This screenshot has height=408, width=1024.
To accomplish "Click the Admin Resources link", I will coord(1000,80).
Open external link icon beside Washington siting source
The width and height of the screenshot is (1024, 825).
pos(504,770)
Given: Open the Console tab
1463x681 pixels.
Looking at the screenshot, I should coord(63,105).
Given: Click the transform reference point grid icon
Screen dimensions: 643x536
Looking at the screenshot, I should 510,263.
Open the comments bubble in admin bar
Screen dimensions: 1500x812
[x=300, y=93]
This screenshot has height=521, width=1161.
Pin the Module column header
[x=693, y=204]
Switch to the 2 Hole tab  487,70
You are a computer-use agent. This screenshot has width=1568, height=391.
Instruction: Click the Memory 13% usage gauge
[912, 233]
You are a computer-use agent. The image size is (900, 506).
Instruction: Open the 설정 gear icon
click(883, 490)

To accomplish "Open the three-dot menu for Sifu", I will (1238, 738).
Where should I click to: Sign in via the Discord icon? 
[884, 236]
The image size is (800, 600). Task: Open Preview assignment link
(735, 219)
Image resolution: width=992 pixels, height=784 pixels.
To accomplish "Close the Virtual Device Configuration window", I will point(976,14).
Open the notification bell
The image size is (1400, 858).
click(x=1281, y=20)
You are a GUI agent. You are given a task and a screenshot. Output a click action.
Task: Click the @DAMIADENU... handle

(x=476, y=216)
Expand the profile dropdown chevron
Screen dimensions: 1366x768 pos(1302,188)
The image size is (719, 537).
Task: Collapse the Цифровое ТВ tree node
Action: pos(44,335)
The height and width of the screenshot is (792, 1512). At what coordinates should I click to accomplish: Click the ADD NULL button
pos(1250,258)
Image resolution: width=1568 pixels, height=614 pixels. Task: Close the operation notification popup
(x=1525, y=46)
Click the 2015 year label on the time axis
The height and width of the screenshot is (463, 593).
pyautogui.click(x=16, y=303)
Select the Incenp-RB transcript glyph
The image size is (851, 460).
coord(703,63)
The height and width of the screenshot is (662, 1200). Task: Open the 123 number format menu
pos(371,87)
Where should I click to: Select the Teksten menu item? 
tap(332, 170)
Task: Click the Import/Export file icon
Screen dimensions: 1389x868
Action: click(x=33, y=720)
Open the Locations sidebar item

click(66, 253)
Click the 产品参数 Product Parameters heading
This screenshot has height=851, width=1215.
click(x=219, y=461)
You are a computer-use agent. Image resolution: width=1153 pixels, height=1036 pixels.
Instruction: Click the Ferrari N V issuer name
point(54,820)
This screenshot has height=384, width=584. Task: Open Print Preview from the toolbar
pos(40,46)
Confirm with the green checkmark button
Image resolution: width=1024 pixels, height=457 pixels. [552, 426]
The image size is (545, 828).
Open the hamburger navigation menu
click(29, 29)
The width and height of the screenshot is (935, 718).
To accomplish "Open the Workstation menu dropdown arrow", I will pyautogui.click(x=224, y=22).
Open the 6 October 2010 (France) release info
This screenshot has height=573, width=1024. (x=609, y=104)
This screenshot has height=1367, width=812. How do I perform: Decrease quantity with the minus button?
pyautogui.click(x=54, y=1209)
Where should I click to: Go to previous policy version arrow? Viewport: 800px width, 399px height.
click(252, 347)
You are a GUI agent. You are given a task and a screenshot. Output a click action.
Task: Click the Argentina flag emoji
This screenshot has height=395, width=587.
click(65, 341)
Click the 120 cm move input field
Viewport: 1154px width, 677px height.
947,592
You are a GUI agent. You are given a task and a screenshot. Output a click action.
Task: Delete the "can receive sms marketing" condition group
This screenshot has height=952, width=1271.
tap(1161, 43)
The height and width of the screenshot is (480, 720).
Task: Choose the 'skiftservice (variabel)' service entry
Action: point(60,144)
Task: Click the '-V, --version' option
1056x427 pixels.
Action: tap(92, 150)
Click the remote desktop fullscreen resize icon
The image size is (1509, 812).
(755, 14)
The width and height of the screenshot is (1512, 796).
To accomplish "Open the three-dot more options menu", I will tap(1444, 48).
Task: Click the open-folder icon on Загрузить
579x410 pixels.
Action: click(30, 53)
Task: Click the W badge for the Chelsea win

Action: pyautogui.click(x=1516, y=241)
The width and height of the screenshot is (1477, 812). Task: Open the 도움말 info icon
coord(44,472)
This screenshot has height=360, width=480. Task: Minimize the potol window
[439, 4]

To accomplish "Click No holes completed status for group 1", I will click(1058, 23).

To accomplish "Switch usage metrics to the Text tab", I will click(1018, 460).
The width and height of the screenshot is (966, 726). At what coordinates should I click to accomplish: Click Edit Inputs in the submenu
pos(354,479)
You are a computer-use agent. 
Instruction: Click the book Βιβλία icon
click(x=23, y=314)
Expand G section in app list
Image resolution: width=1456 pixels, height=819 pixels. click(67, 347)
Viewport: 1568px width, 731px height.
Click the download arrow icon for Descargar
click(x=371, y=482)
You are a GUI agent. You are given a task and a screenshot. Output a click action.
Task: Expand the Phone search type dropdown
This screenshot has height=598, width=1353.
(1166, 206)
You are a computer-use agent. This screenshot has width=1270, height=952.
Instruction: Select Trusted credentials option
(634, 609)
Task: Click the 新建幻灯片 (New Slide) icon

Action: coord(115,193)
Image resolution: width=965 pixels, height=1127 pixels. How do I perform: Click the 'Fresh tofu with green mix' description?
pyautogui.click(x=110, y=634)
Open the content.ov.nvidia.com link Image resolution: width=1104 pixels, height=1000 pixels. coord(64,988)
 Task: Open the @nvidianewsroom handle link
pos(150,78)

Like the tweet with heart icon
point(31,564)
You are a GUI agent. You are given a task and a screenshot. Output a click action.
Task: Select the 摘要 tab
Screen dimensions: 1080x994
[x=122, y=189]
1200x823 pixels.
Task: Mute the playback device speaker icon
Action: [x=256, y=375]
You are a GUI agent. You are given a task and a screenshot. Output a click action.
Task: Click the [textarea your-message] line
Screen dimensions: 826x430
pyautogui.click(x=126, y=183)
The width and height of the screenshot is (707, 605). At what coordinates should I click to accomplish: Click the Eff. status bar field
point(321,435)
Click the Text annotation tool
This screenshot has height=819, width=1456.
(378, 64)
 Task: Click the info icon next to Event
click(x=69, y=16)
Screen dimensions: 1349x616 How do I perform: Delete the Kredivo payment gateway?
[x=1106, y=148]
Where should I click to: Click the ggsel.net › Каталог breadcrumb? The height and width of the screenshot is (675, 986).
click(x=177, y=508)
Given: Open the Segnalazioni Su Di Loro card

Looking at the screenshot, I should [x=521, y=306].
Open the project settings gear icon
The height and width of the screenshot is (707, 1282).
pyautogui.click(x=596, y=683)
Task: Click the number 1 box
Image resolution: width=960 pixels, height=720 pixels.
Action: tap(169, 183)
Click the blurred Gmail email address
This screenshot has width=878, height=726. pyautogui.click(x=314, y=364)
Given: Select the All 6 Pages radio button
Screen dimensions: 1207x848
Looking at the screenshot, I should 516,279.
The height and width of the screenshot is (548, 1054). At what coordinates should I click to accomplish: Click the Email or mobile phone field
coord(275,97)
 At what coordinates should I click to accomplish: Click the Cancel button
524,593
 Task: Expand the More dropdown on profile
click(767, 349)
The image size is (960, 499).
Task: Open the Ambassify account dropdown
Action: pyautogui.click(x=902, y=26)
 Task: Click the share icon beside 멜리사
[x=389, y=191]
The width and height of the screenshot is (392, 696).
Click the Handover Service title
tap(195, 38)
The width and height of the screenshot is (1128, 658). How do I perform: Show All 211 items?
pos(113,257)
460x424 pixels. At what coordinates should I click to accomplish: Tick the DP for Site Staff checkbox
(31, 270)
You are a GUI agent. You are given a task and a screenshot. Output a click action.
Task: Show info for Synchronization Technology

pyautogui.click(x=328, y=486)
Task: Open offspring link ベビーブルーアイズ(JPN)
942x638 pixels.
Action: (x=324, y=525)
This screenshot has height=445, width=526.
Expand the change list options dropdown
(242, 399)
————————
__YOUR TASK__
Work out how many lines in the entries contain "three" and give that number alone.

__SOLUTION FOR THIS PROBLEM__
2